**Records from a data source:**
[Start of section]
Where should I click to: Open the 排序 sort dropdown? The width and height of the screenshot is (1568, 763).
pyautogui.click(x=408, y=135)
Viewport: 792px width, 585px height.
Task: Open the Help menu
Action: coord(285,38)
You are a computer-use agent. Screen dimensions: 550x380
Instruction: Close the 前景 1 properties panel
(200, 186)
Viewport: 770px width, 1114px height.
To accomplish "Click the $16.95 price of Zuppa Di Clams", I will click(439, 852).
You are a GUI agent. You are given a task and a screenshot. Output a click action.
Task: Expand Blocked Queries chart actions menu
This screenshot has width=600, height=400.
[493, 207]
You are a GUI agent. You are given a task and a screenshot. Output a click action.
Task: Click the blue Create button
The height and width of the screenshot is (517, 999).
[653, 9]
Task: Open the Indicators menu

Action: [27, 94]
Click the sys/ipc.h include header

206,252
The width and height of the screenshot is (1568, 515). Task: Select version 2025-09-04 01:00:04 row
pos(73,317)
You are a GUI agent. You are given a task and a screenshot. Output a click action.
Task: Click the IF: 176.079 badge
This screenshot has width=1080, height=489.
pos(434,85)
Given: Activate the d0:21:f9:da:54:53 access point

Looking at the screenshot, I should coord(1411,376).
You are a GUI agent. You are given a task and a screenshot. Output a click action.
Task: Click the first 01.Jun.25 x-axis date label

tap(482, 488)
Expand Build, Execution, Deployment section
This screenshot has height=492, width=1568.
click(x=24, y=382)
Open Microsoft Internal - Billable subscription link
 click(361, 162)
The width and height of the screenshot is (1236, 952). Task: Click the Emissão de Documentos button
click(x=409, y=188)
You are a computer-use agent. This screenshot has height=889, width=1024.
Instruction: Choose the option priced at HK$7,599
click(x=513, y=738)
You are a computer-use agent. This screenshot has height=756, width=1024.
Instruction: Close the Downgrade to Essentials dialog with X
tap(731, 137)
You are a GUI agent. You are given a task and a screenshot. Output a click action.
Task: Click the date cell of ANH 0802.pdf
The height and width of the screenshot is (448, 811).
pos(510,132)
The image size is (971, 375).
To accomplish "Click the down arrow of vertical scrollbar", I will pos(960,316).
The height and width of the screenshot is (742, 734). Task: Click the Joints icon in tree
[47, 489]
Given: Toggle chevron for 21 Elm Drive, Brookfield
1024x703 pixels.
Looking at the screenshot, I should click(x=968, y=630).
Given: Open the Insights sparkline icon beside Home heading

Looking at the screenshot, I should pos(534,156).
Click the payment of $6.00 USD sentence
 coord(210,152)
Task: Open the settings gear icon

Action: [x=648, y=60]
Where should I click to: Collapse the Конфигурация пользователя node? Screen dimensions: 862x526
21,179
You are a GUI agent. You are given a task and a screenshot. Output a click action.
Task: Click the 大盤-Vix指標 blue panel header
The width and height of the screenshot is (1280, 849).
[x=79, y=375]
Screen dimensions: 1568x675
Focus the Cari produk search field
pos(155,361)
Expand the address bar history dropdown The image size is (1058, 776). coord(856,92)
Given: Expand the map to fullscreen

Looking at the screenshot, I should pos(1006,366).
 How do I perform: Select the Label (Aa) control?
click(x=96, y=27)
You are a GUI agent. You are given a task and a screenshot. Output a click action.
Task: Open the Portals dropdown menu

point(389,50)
[End of section]
**WORK INSTRUCTION:** In the entries above, find each line with the word "computer" and show it.

**ANSWER SECTION:**
You are a computer-use agent. Screen dimensions: 550x380
You are a computer-use agent. This screenshot has height=889, width=1024.
You are a computer-use agent. This screenshot has height=756, width=1024.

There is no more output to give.